1. This is a second appeal by two minors under the guardianship of their mother who sued for the following reliefs:
1. That a declaration should be granted that decree No. 400 of 1923, dated 9th October 1923, passed by the Assistant Collector, 1st Class, decreeing arrears of rent for an occupancy holding, of which Bena and others were tenants, has been obtained by defendants 1, a zamindar, by fraud, deception and misrepresentation, and that no lawful guardian for the appellants was appointed in that suit on account of fraud and deception practised by defendant 1, and that the said decree is void and ineffectual against the appellants, and that all proceedings as to ejectment in that decree are not binding on the appellants.
2. That the appellants should be put in actual possession of the occupancy holding and defendants 1 to 3 should be dispossessed therefrom.
3. That the appellants should receive Rs. 100 as damages.
2. The appellants also sued against the two defendants to whom the occupancy holding had been let by the zamindar after the ejectment of the appellants. Both the lower Courts have found that there was no evidence of fraud and we agree with the correctness of the finding. All that appears in the regular case is that when the revenue Court issued notice for the appointment of a guardian the notice was only issued to Bena who was proposed as guardian, and not to the two minor appellants or to their mother. It was further alleged that in that notice the suit was described as an ejectment suit, whereas it was properly a suit for arrears of rent. Evidence had been given by the ahlmad who wrote the notice to the effect that he wrote the words “ejectment suit” by a mere mistake. There is no evidence that there was any collusion between the ahlmad and defendant 1. When the summons was issued for the suit on Bena, the suit was correctly described as a suit for arrears of rent.
3. In various rulings, Dammar Singh v. Pirbhu Singh  29 All. 290, Ram Barechha Ram v. Tarak Tewari  14 A.L.J. 589 and Pokhpal v. Chhidda Singh  9 A.L.J. 653, it has been held that failure to issue notice to all parties and the appointment of a guardian merely amounts to an irregularity which does not justify a Court in setting a decree aside, In Beni Prasad v.

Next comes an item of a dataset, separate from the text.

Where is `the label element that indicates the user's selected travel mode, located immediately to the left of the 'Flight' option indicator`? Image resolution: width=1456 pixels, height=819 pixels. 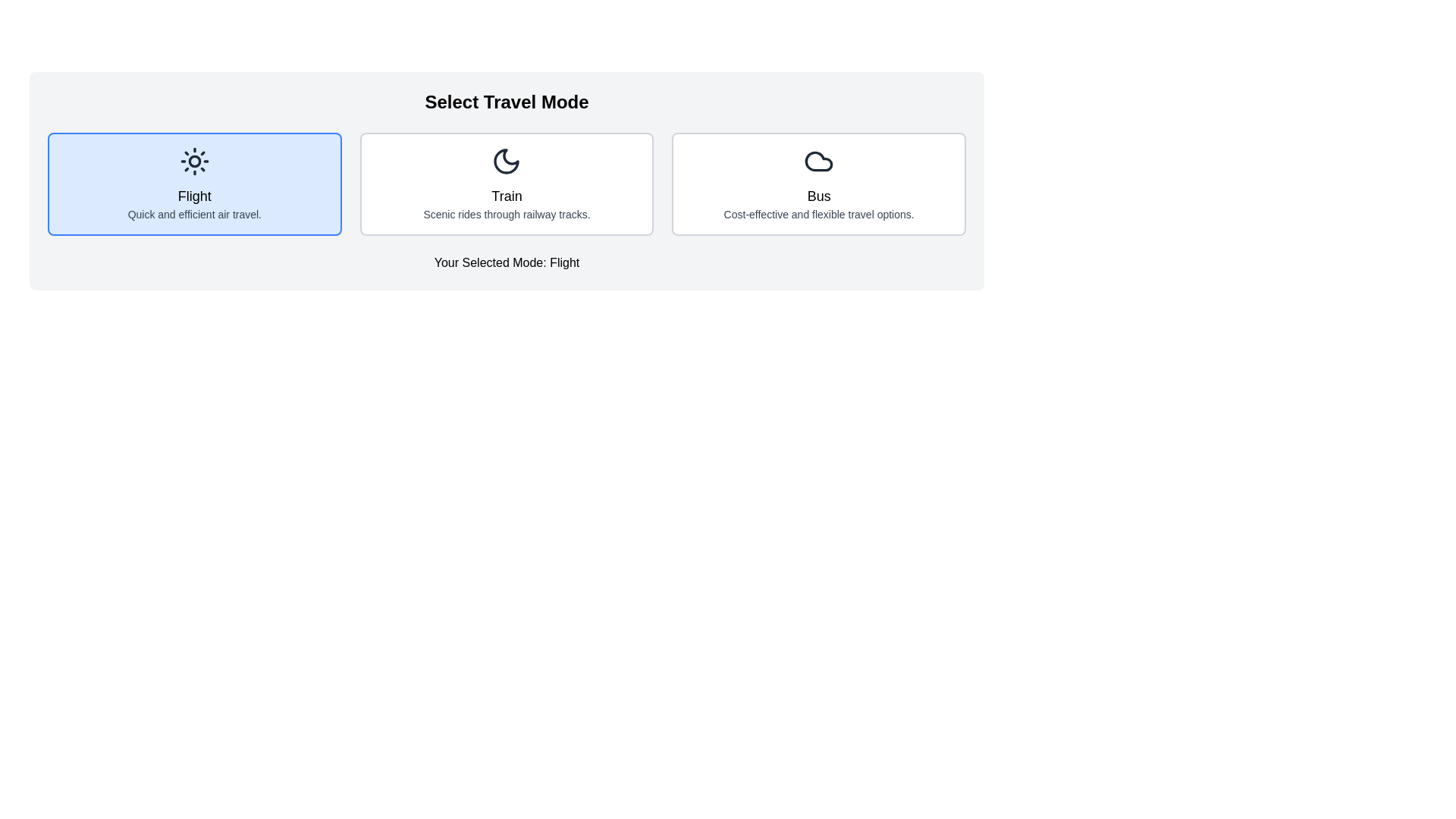 the label element that indicates the user's selected travel mode, located immediately to the left of the 'Flight' option indicator is located at coordinates (490, 262).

Lajja Ram  38 All. 452 it was held that where an infant was made a party and properly represented in the case, the decree cannot be set aside by means of a, separate suit except upon proof of fraud or collusion on the part of a guardian. In the present case it is not alleged in the plaint, much less proved by evidence, that there was any fraud or collusion on the part of the guardian, Bena, with Lachhmi Narain, zamindar.

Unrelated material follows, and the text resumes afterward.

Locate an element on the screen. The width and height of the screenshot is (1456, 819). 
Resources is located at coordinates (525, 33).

4. We consider, therefore, that no fraud has been proved in the present case; only an irregularity which is not material. It was further to be noted that it was also alleged by the minor appellants that the zamindar should have received the payment of the amount by money order which was returned unpaid. It was admitted that the money order sent was not sufficient to cover the amount of the claim with costs, and in these circumstances the zamindar was not bound to receive it. It is also apparent that after the passing of the decree for arrears of rent there was ample opportunity for the present appellants to have paid the amount of arrears decreed against them before the order of ejectment was passed.

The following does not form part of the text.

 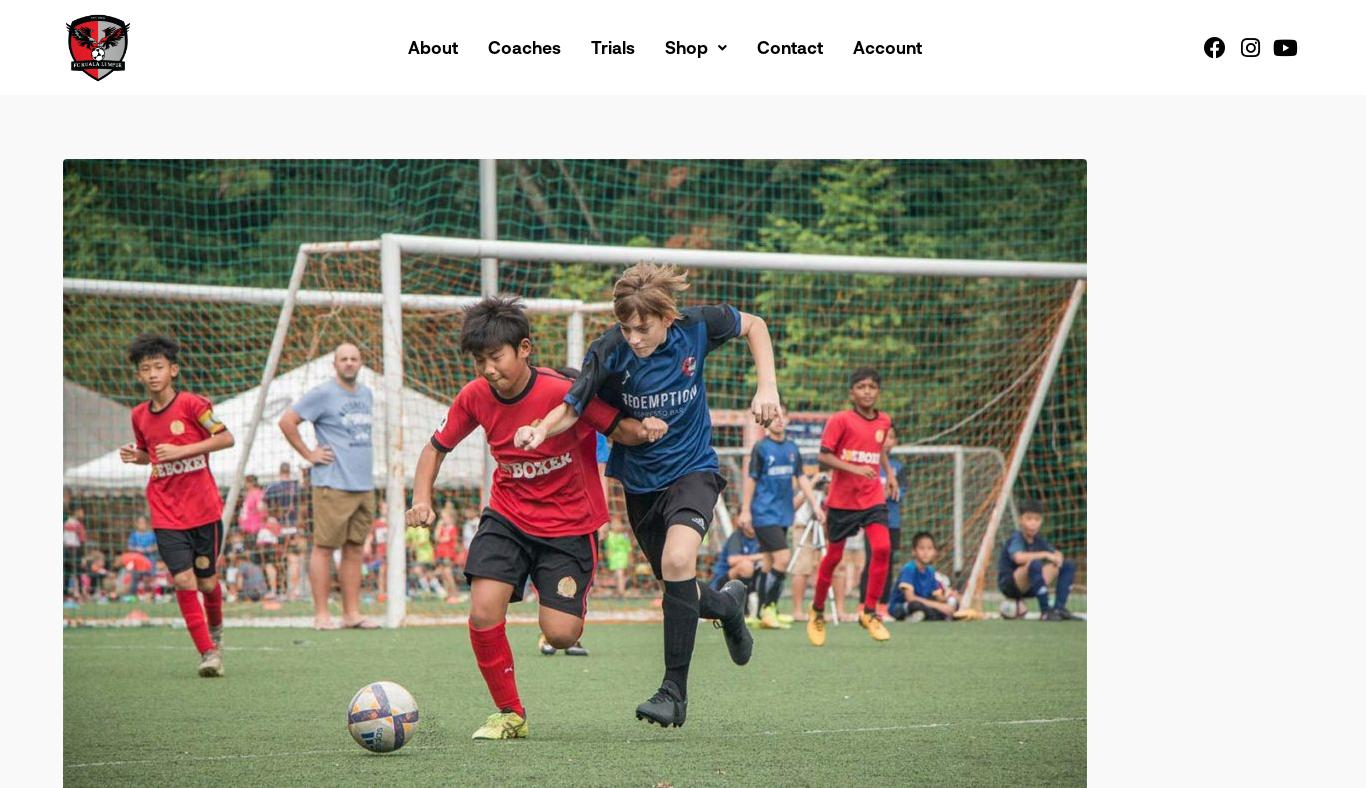 What do you see at coordinates (685, 93) in the screenshot?
I see `'Match Kits'` at bounding box center [685, 93].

5. Another point which we note is that the appellants could have brought a suit under Section 79, Act 2, 1901 for wrongful ejectment. That-being so, under S 167, Act 2 of 1901, the civil Courts could not take cognizance of a suit like the present which is to declare a decree in the revenue Court void and ineffectual on the ground that the proceedings of that Court were contrary to law. This view has been taken in Uman Shanker v. Bhagwan Din  7 A.L.J. 1064, a ruling with which we agree.
6. The appeal is dismissed with costs.
7. I agree in dismissing the appeal with costs.